Lines of data:

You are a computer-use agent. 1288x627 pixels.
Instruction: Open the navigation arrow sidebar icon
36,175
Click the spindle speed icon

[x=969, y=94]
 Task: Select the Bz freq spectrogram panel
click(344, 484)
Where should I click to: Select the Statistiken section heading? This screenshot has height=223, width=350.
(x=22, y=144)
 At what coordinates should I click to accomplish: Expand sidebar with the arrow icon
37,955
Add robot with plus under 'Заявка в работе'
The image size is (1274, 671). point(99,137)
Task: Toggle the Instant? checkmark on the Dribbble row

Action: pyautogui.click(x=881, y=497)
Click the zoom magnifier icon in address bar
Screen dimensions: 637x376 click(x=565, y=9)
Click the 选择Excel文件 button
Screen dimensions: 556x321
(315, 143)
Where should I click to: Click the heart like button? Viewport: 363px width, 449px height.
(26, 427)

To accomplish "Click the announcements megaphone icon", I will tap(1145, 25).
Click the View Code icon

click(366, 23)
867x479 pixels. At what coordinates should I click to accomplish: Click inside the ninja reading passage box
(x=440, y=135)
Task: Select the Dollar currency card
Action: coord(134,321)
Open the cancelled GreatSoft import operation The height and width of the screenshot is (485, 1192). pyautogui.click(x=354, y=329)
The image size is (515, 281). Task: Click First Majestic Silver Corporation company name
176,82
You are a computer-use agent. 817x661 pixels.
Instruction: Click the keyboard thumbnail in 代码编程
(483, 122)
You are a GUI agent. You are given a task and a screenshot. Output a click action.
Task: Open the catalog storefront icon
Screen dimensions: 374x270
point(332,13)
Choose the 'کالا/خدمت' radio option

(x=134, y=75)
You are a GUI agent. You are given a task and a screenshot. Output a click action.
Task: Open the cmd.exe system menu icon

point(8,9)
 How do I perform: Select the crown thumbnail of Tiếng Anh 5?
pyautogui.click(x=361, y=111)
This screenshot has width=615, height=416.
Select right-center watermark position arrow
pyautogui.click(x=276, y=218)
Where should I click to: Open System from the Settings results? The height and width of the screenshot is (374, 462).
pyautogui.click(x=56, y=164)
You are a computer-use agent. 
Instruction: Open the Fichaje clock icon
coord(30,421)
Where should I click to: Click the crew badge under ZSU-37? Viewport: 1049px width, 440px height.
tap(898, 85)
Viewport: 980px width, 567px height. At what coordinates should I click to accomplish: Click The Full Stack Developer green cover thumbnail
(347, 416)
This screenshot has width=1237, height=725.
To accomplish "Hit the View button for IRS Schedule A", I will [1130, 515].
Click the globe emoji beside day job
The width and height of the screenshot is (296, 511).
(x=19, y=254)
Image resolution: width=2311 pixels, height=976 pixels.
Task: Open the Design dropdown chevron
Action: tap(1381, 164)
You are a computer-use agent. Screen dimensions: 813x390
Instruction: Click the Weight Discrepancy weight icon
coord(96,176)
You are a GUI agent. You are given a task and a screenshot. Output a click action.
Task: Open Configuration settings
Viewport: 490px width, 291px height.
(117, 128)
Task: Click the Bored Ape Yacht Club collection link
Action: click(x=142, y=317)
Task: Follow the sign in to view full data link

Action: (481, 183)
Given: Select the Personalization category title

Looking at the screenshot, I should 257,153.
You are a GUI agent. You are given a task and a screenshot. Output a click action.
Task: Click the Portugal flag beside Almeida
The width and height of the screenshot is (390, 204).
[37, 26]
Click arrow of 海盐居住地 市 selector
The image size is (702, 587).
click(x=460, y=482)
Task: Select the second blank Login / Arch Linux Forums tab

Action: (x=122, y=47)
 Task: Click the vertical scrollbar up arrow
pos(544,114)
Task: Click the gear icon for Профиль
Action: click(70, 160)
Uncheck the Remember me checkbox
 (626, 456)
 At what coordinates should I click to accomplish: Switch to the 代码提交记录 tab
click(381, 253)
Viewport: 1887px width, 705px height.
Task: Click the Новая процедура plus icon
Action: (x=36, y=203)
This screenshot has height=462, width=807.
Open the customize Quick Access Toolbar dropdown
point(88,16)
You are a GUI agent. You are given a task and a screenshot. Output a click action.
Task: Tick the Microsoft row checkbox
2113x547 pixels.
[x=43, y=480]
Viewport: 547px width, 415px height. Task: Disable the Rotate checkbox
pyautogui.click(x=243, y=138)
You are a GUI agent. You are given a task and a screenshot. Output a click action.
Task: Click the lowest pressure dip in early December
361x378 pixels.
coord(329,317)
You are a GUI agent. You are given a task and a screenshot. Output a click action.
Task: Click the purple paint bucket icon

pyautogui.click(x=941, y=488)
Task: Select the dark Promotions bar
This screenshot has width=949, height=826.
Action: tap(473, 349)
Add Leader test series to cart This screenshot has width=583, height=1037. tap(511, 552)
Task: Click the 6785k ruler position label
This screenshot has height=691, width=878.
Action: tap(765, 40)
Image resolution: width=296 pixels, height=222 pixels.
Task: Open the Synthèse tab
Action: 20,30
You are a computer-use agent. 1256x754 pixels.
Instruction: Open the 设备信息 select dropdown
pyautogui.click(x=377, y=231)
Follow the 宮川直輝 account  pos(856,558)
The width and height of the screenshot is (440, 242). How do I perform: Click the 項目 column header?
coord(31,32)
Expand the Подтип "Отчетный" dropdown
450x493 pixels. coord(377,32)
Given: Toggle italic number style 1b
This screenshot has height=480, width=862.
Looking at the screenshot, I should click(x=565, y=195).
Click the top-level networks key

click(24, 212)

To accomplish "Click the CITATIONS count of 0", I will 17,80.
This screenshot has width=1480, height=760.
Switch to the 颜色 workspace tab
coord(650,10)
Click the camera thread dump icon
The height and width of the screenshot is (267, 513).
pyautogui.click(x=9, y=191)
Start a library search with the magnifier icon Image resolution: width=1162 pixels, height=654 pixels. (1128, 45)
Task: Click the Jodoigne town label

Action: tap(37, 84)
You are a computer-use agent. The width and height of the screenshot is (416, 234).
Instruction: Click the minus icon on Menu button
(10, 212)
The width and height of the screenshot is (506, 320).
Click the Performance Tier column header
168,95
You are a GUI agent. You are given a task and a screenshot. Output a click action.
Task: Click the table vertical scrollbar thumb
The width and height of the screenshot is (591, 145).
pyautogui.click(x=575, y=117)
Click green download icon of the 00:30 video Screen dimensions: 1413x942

● TASK OBJECTIVE
Rewrite the rows above as a numbered list, leaving out any blank lines.

● FULL OUTPUT
1. You are a computer-use agent. 1288x627 pixels.
2. Instruction: Open the navigation arrow sidebar icon
3. 36,175
4. Click the spindle speed icon
5. [x=969, y=94]
6.  Task: Select the Bz freq spectrogram panel
7. click(344, 484)
8. Where should I click to: Select the Statistiken section heading? This screenshot has height=223, width=350.
9. (x=22, y=144)
10.  At what coordinates should I click to accomplish: Expand sidebar with the arrow icon
11. 37,955
12. Add robot with plus under 'Заявка в работе'
13. The image size is (1274, 671). point(99,137)
14. Task: Toggle the Instant? checkmark on the Dribbble row
15. Action: pyautogui.click(x=881, y=497)
16. Click the zoom magnifier icon in address bar
17. Screen dimensions: 637x376 click(x=565, y=9)
18. Click the 选择Excel文件 button
19. Screen dimensions: 556x321
20. (315, 143)
21. Where should I click to: Click the heart like button? Viewport: 363px width, 449px height.
22. (26, 427)
23. To accomplish "Click the announcements megaphone icon", I will tap(1145, 25).
24. Click the View Code icon
25. click(366, 23)
26. 867x479 pixels. At what coordinates should I click to accomplish: Click inside the ninja reading passage box
27. (x=440, y=135)
28. Task: Select the Dollar currency card
29. Action: coord(134,321)
30. Open the cancelled GreatSoft import operation The height and width of the screenshot is (485, 1192). pyautogui.click(x=354, y=329)
31. The image size is (515, 281). Task: Click First Majestic Silver Corporation company name
32. 176,82
33. You are a computer-use agent. 817x661 pixels.
34. Instruction: Click the keyboard thumbnail in 代码编程
35. (483, 122)
36. You are a GUI agent. You are given a task and a screenshot. Output a click action.
37. Task: Open the catalog storefront icon
38. Screen dimensions: 374x270
39. point(332,13)
40. Choose the 'کالا/خدمت' radio option
41. (x=134, y=75)
42. You are a GUI agent. You are given a task and a screenshot. Output a click action.
43. Task: Open the cmd.exe system menu icon
44. point(8,9)
45.  How do I perform: Select the crown thumbnail of Tiếng Anh 5?
46. pyautogui.click(x=361, y=111)
47. This screenshot has width=615, height=416.
48. Select right-center watermark position arrow
49. pyautogui.click(x=276, y=218)
50. Where should I click to: Open System from the Settings results? The height and width of the screenshot is (374, 462).
51. pyautogui.click(x=56, y=164)
52. You are a computer-use agent. 
53. Instruction: Open the Fichaje clock icon
54. coord(30,421)
55. Where should I click to: Click the crew badge under ZSU-37? Viewport: 1049px width, 440px height.
56. tap(898, 85)
57. Viewport: 980px width, 567px height. At what coordinates should I click to accomplish: Click The Full Stack Developer green cover thumbnail
58. (347, 416)
59. This screenshot has width=1237, height=725.
60. To accomplish "Hit the View button for IRS Schedule A", I will [1130, 515].
61. Click the globe emoji beside day job
62. The width and height of the screenshot is (296, 511).
63. (x=19, y=254)
64. Image resolution: width=2311 pixels, height=976 pixels.
65. Task: Open the Design dropdown chevron
66. Action: tap(1381, 164)
67. You are a computer-use agent. Screen dimensions: 813x390
68. Instruction: Click the Weight Discrepancy weight icon
69. coord(96,176)
70. You are a GUI agent. You are given a task and a screenshot. Output a click action.
71. Task: Open Configuration settings
72. Viewport: 490px width, 291px height.
73. (117, 128)
74. Task: Click the Bored Ape Yacht Club collection link
75. Action: click(x=142, y=317)
76. Task: Follow the sign in to view full data link
77. Action: (481, 183)
78. Given: Select the Personalization category title
79. Looking at the screenshot, I should 257,153.
80. You are a GUI agent. You are given a task and a screenshot. Output a click action.
81. Task: Click the Portugal flag beside Almeida
82. The width and height of the screenshot is (390, 204).
83. [37, 26]
84. Click arrow of 海盐居住地 市 selector
85. The image size is (702, 587).
86. click(x=460, y=482)
87. Task: Select the second blank Login / Arch Linux Forums tab
88. Action: (x=122, y=47)
89.  Task: Click the vertical scrollbar up arrow
90. pos(544,114)
91. Task: Click the gear icon for Профиль
92. Action: click(70, 160)
93. Uncheck the Remember me checkbox
94.  (626, 456)
95.  At what coordinates should I click to accomplish: Switch to the 代码提交记录 tab
96. click(381, 253)
97. Viewport: 1887px width, 705px height.
98. Task: Click the Новая процедура plus icon
99. Action: (x=36, y=203)
100. This screenshot has height=462, width=807.
101. Open the customize Quick Access Toolbar dropdown
102. point(88,16)
103. You are a GUI agent. You are given a task and a screenshot. Output a click action.
104. Task: Tick the Microsoft row checkbox
105. 2113x547 pixels.
106. [x=43, y=480]
107. Viewport: 547px width, 415px height. Task: Disable the Rotate checkbox
108. pyautogui.click(x=243, y=138)
109. You are a GUI agent. You are given a task and a screenshot. Output a click action.
110. Task: Click the lowest pressure dip in early December
111. 361x378 pixels.
112. coord(329,317)
113. You are a GUI agent. You are given a task and a screenshot. Output a click action.
114. Task: Click the purple paint bucket icon
115. pyautogui.click(x=941, y=488)
116. Task: Select the dark Promotions bar
117. This screenshot has width=949, height=826.
118. Action: tap(473, 349)
119. Add Leader test series to cart This screenshot has width=583, height=1037. tap(511, 552)
120. Task: Click the 6785k ruler position label
121. This screenshot has height=691, width=878.
122. Action: tap(765, 40)
123. Image resolution: width=296 pixels, height=222 pixels.
124. Task: Open the Synthèse tab
125. Action: 20,30
126. You are a computer-use agent. 1256x754 pixels.
127. Instruction: Open the 设备信息 select dropdown
128. pyautogui.click(x=377, y=231)
129. Follow the 宮川直輝 account  pos(856,558)
130. The width and height of the screenshot is (440, 242). How do I perform: Click the 項目 column header?
131. coord(31,32)
132. Expand the Подтип "Отчетный" dropdown
133. 450x493 pixels. coord(377,32)
134. Given: Toggle italic number style 1b
135. This screenshot has height=480, width=862.
136. Looking at the screenshot, I should click(x=565, y=195).
137. Click the top-level networks key
138. click(24, 212)
139. To accomplish "Click the CITATIONS count of 0", I will 17,80.
140. This screenshot has width=1480, height=760.
141. Switch to the 颜色 workspace tab
142. coord(650,10)
143. Click the camera thread dump icon
144. The height and width of the screenshot is (267, 513).
145. pyautogui.click(x=9, y=191)
146. Start a library search with the magnifier icon Image resolution: width=1162 pixels, height=654 pixels. (1128, 45)
147. Task: Click the Jodoigne town label
148. Action: tap(37, 84)
149. You are a computer-use agent. The width and height of the screenshot is (416, 234).
150. Instruction: Click the minus icon on Menu button
151. (10, 212)
152. The width and height of the screenshot is (506, 320).
153. Click the Performance Tier column header
154. 168,95
155. You are a GUI agent. You are given a task and a screenshot. Output a click action.
156. Task: Click the table vertical scrollbar thumb
157. The width and height of the screenshot is (591, 145).
158. pyautogui.click(x=575, y=117)
159. Click green download icon of the 00:30 video Screen dimensions: 1413x942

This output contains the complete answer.